Early technology adopter Altus has now become known for partnering and investing in emerging proptech companies with the potential to enable and drive the consumption of technologies much faster for clients.

In early 2017, Altus moved quickly to acquire Australian property software provider, EstateMaster. At the time the software was a market standard for the production of development feasibility reports in Australian real estate. Software users included firms such as CBRE and Colliers International as well as the major banks.

Altus also acquired cloud-based data management platform Voyanta and Paris-based global investment management software provider Taliance.

Big data is now mapping demographics, and understanding shifting appetites and demands around the world.

Altus released Argus in order to centralise data in order to help developers and investors find innovative solutions to achieve stronger yields on a global network all while creating a unified standard for how property is valued.
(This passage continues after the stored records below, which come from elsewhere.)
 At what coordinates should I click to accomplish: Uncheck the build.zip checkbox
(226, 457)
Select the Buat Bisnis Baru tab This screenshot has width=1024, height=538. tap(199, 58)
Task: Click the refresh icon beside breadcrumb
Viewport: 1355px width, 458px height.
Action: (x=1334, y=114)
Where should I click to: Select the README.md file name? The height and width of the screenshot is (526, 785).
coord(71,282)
“The world of real estate is driven by demographics and generational changes, the risk in assets, type of investors, and lower yields, is all part of a technology game.”

“Professional sports has changed in North America with the advent of ‘Moneyball’.
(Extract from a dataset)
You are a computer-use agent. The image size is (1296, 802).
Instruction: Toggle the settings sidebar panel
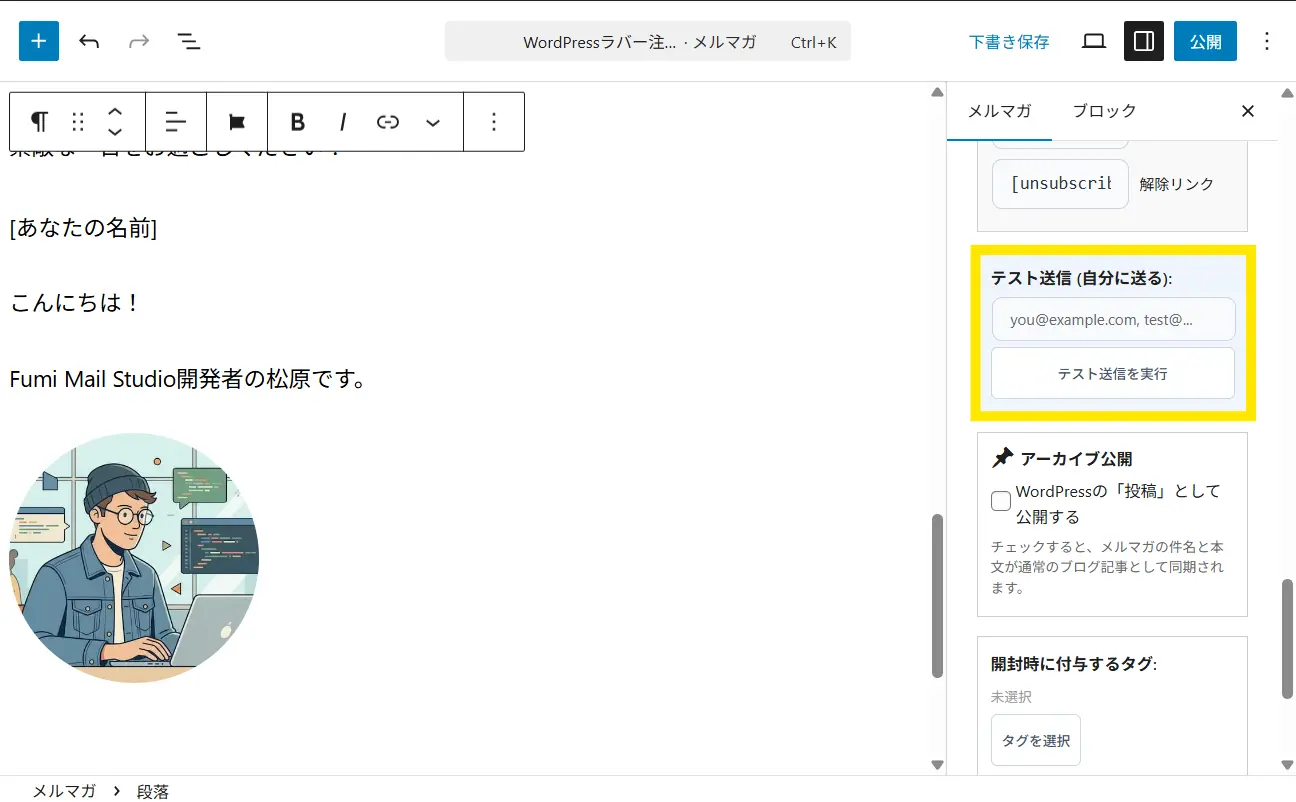[x=1144, y=41]
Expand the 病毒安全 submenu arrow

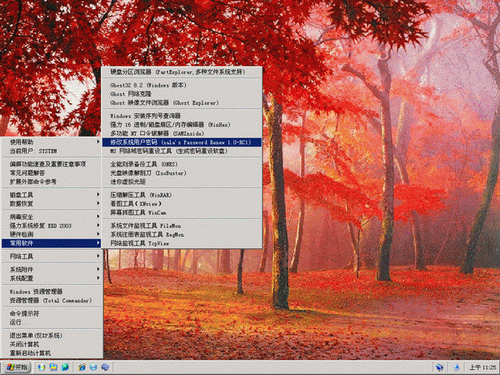tap(98, 216)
“The importance of data, analytics and software in decision-making is critical.

“A lot of commercial real estate companies haven't really embraced that and are over-weighting the traditional way of doing business.

“This is why companies like Blackstone and Brookfield are growing dramatically, they are putting this kind of thinking to work.”

▲ Altus has transitioned over recent years from its traditional real estate advisory roots into a technology player that compiles, analyzes and sells property data.
▲ Altus has transitioned over recent years from its traditional real estate advisory roots into a technology player that compiles, analyzes and sells property data.


“It's now about creating next-generation business models. With the amount of data that is now available to us, the ability to project the performance of an asset is becoming more clear.”

“More and more you will start to see systems that will be able to see trends in a market. We will be able to marry big data and demographics to be able to understand trends and trajectory. The people that will be good at this will be the people who will make money.”

Corteau started his career in emerging tech at Hewlett Packard. He subsequently moved on to other tech companies including Xerox, EDS and SAP.

At Altus, Corteau set in motion the idea of taking the company's product offerings to global capabilities, expanding internationally from being North American centric to being a global player.

The Toronto-headquartered company is now one of the top real estate portfolio advisory and consulting firms having made over 50 acquisitions itself globally.

“We are taking on the complexity of global data to make sure people can maximise investment, particularly from a development perspective.

“We have now sold Argus Enterprise in 70 countries and right now, all 10 of the top 10 global service providers are using our platform.

“More and more real estate is going into institutional hands. This means they want standardisation especially when they are operating on a global basis.

“Technologies coming into the marketplace in the next few years will be based on AI, automation, better risk management and will measure value more similar to the way equity and financial markets already do now, but essentially it will be all about the data being used, analysed and managed in more powerful ways.”

Altus continues to strengthen with its bullish approach to streamlining global real estate data, reflected in the company's performance with its share price rising 300 per cent in the six years Corteau has been at the helm, from $C8 to $C32.